MY TIME WITH THE SQUARED CIRCLE

Like many young boys who grew up in the 1980s, I watched professional wrestling, mainly of the WWF variety. Yes, it was the “World Wrestling Federation” back then before the other WWF, the “World Wildlife Fund” forced the entertainment company to change it’s name to WWE.

I wasn’t a fan of wrestling at first. A lot of my elementary school chums were quite into it before I was, throwing their support behind their favourite wrestlers. Nearly every day there was some sort of debate at recess and/or lunch hour about who had the better finger-four move or who had the better manager.
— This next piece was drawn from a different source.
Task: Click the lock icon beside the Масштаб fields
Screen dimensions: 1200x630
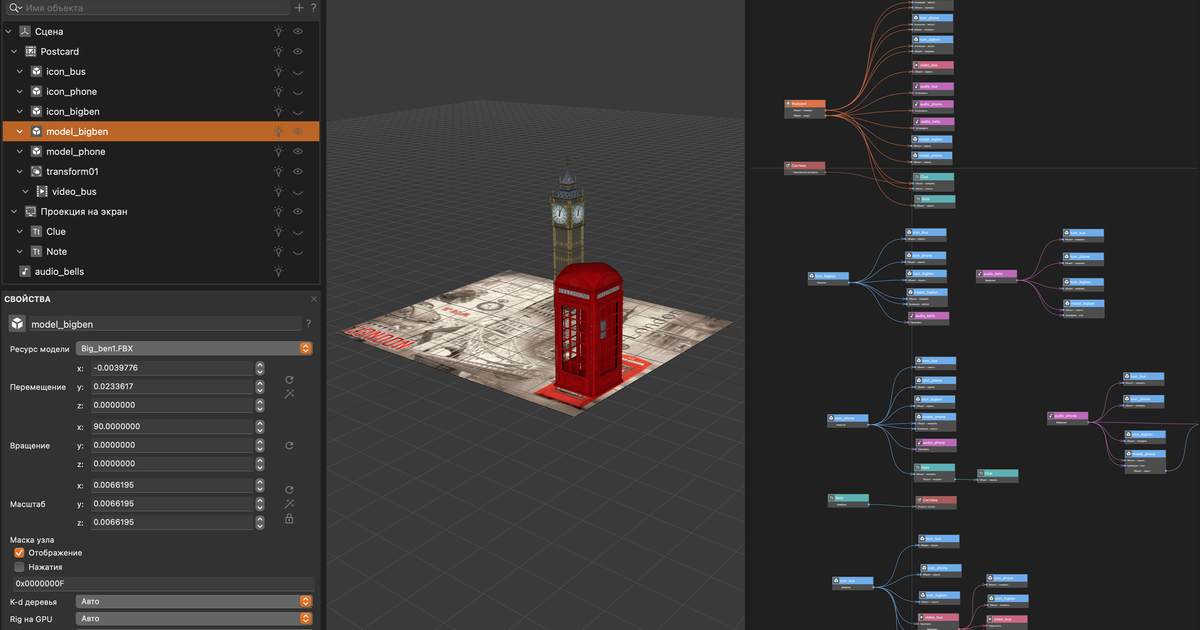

Eventually, the talk and my curiousity led to me to watch one of the syndicated WWF shows. It took a while but I was entertained by the theatrics of the sport. Much later on, I realized that it was essentially a soap opera drama packaged in a format that was palatable for boys of school age. I was never an over the top fan of wrestling. For example, several of my classmates would go to WWF shows that would come into town. I never bothered with that but that didn’t stop me from eagerly awaiting several episodes of Saturday Night’s Main Event.

For wrestling fans of that era, the most highly anticipated event each year was of course the Wrestlemania. It was the Stanley Cup finals of wrestling. Wrestlemania had the most outrageous storylines and it was there you could count on shocking title matches. The weekly shows were nothing compared to the big event. It was also a Wrestlemania that caused me to stop watching wrestling altogether.

Sometime in 1988, Wrestlemania IV came out on home video on VHS videotape. Since I did not watch it on pay-per-view, I decided to rent it, not knowing the card or the schedule of events. Little did I know that the running time for the tape was about four hours. I like to think I had a lot of patience as a kid but I was no match for Wrestlemania IV .

About two hours into the tape, I was getting mentally fatigued. How long was this thing? How could they possibly drag this on any further? At one point, I stopped the tape and took out of the VCR to look at the running time on the sticker. It was then I realized I had just under two more hours to go. It was also then that I realized this was the heaviest VHS tape I had ever handled. By this time, my parents had made dinner and I had to go eat it.

After returning from my meal, I played the tape again. I got through another twenty minutes before I finally had enough. I stopped the tape, rewound it, and put it back in its case. It was returned without any more subsequent viewings. I never watched wrestling on TV again from that day forward. I essentially outgrew it and got tired of it in a single, fateful day. It was like when someone forces you to smoke a billion cigarettes in a sitting to get them to quit.

I wonder sometimes if and when I would have stopped watching wrestling. Perhaps I’d still be watching today. Would that even be possible? Who knows? Maybe I’d still be a passionate fan today, just like this guy.

3 thoughts on “MY TIME WITH THE SQUARED CIRCLE”

  1. Have you seen the Wrestler? I was a fan when I was a kid and then again for about 8 months when I was 19 in University and Monday Night Raw was a central event for the guys on our floor at Res.

    I really enjoyed the movie as it kind of made me realize that while I could quit watching, for many of the performers, they could never quit performing.

    In an homage Matthew McConaughey…The wrestlers keep getting older but the fans stay the same age.

  2. I was into WWF and it was all leading up to the fabled Hulk vs. Andre match in WrestleMania III at the Pontiac Silverdome. Of course I had no hope in hell of seeing that on pay-per-view and the problem is that I heard the results from friends or on TV that weekend – long before the tape could come out. That was the point that I stopped caring. I never watched wrestling after the weekend of WrestleMania III.

  3. I want to know what elementary school you went to where kids discussed who had the best “finger-four” move?

    We didn’t start discussing that move until at least junior high.